Among the most recent developments in the ongoing crisis: Tech billionaire Elon Musk on Friday deleted Facebook pages for two of the companies he heads, Tesla and SpaceX. Also Friday, the House Energy and Commerce Committee formally called for Facebook CEO Mark Zuckerberg to testify at an upcoming hearing on the Cambridge Analytica issue. Meanwhile, Cambridge Analytica announced that it was commissioning a third-party audit, after Tuesday suspending CEO Alexander Nix over comments he made in a Channel 4 undercover documentary boasting about the firm’s work for Trump.

It has become clear that Facebook didn’t expect the Cambridge Analytica story to make landfall with such severe consequences.

“We’ve been caught flat-footed,” Facebook’s head of news partnerships Campbell Brown admitted Thursday, speaking at the FT’s Future of News conference. She suggested that Facebook has been “focused too much on the positive” and not the negative aspects of the platform.

It’s also apparent Facebook didn’t really know how to respond — witness Zuckerberg’s delayed response to the crisis. The CEO proffered up the expected mea culpas and promises to do better. Facebook also has tried to emphasize that these are past sins that it’s addressing, and has changed its policies that led Cambridge Analytica to obtain the user data in question several years ago.

What’s next?

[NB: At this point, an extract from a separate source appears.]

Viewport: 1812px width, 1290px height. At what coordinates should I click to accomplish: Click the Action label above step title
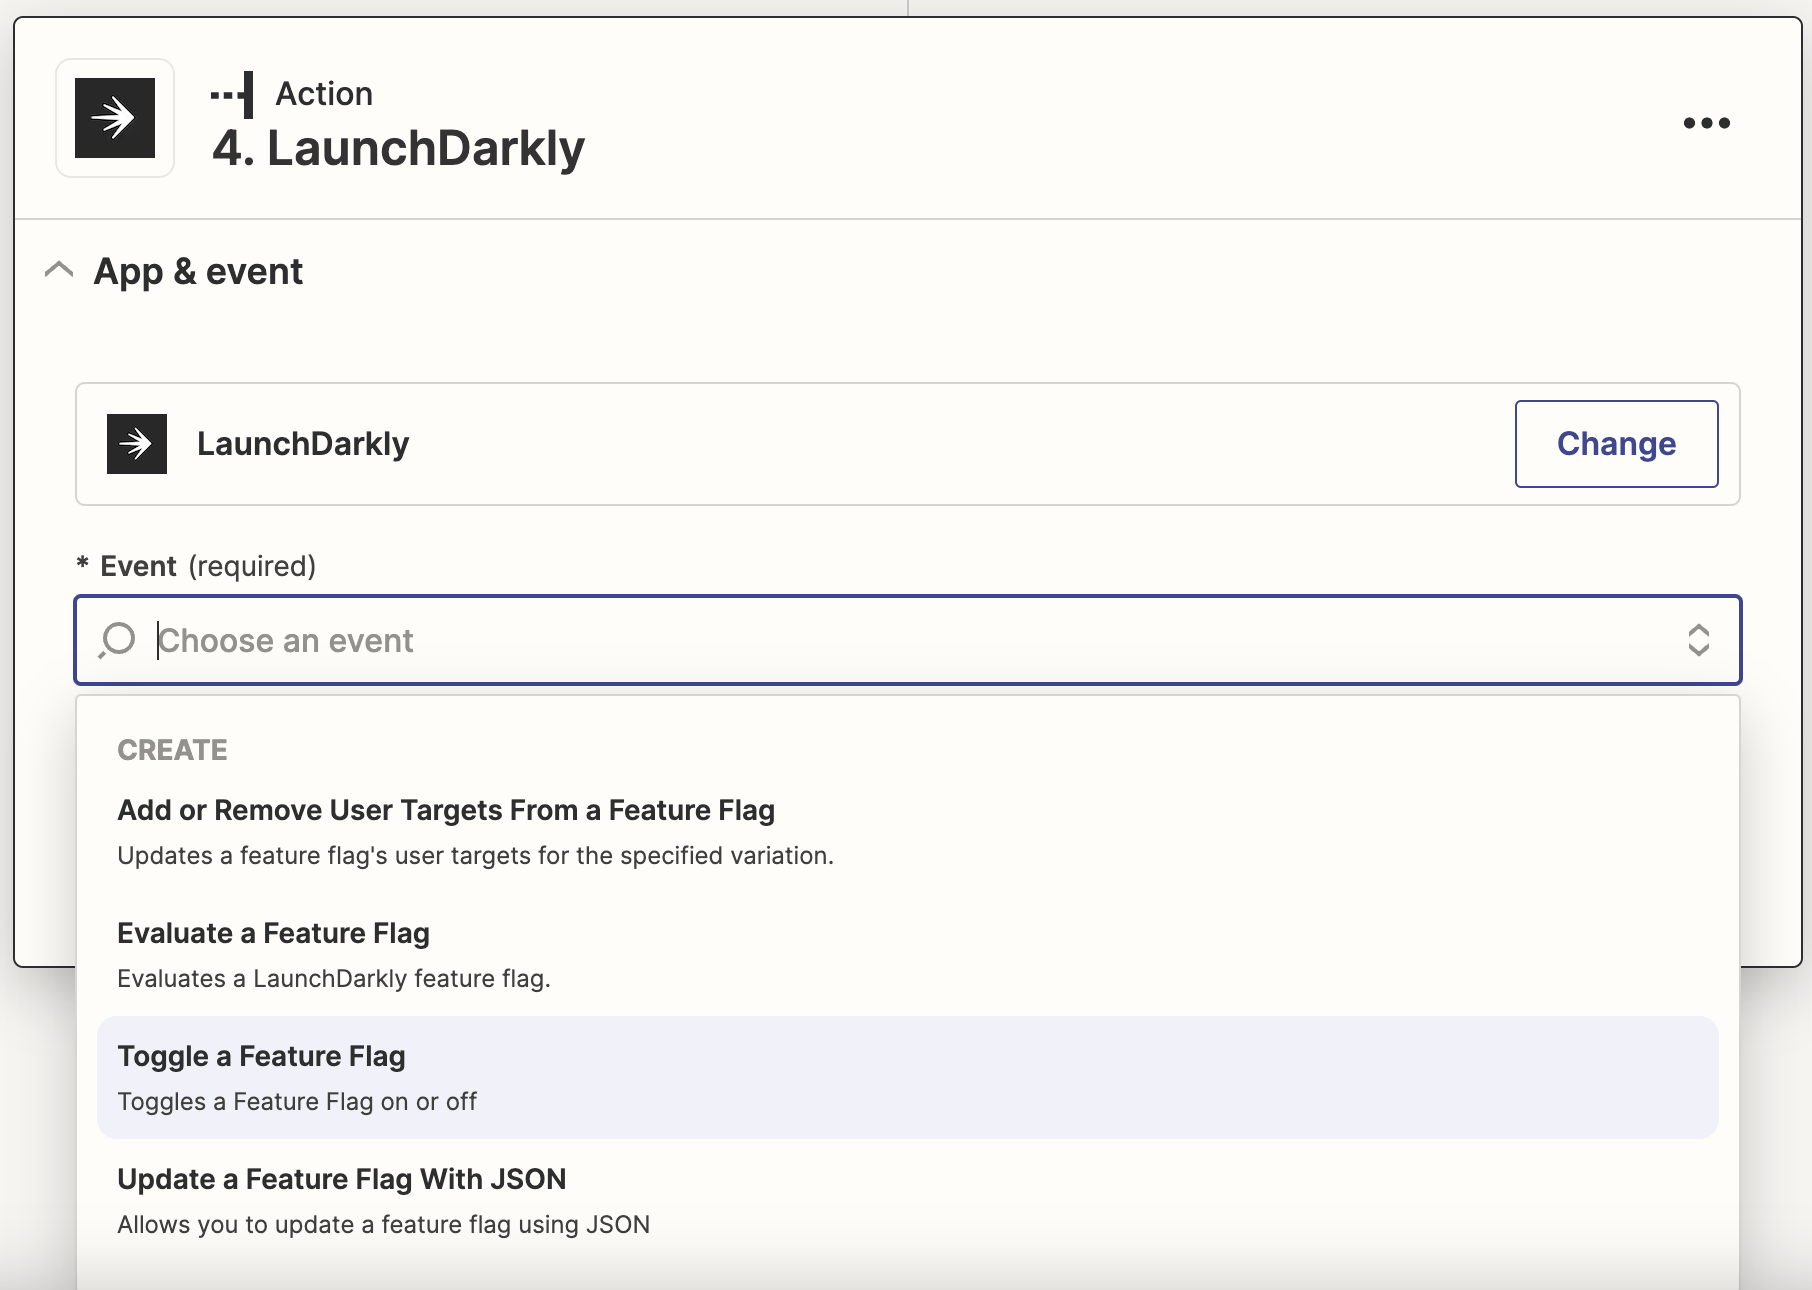point(324,94)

Facebook is facing an FTC probe into whether it violated a 2011 consent decree requiring user consent for sharing data. It’s also the target of at least four lawsuits by shareholders and users over the unauthorized data leak. In the past week, there have been more than 100,000 Twitter posts with the hashtag #DeleteFacebook.

Those are, more or less, costs of doing business. The bigger potential threat — and what has spooked investors — is that the U.S. and other governments will respond with laws that restrict Facebook’s ability to harvest and retain such user data.

Zuckerberg and the rest of the Facebook’s leadership team have seen the writing on the wall. The company’s lobbying efforts from here will be to try to ensure whatever laws result don’t hamstring Facebook.

“I’m not sure we shouldn’t be regulated,” Zuckerberg said in an interview Wednesday with CNN. “I actually think the question is more ‘What is the right regulation?’ rather than ‘Yes or no, should it be regulated?'” He also said Facebook supports ad-transparency tools that would provide the kinds of disclosures that would be required in pending bills in the U.S. Senate.

Most Wall Street analysts remain assured Facebook will emerge from the scandal without lasting  damage. In the CNN interview, Zuckerberg “struck the right tone, directly addressing the recent controversy… also stating that sites such as FB may need regulation around transparency,” Cowen & Co. analyst John Blackledge wrote in a research note Thursday. The analyst has maintained his “outperform” rating on the stock.

The upshot is that the conversation has shifted to what the appropriate government controls on the likes of Facebook and Google should be.

“We can declare it’s time for communication platforms to be recognized as essential utilities for modern society; and like other such utilities, they should be regulated, subject to robust public scrutiny and accountability,” Bruce Shapiro, executive director of the Dart Center for Journalism and Trauma, wrote in an op-ed in the Nation published Thursday.

The tech industry “is built on the idea that an individual’s data is a commodity to be mined, without regulation, like bauxite or titanium,” Shaprio wrote. The Cambridge Analytica crisis may have finally put an end to that school of thought.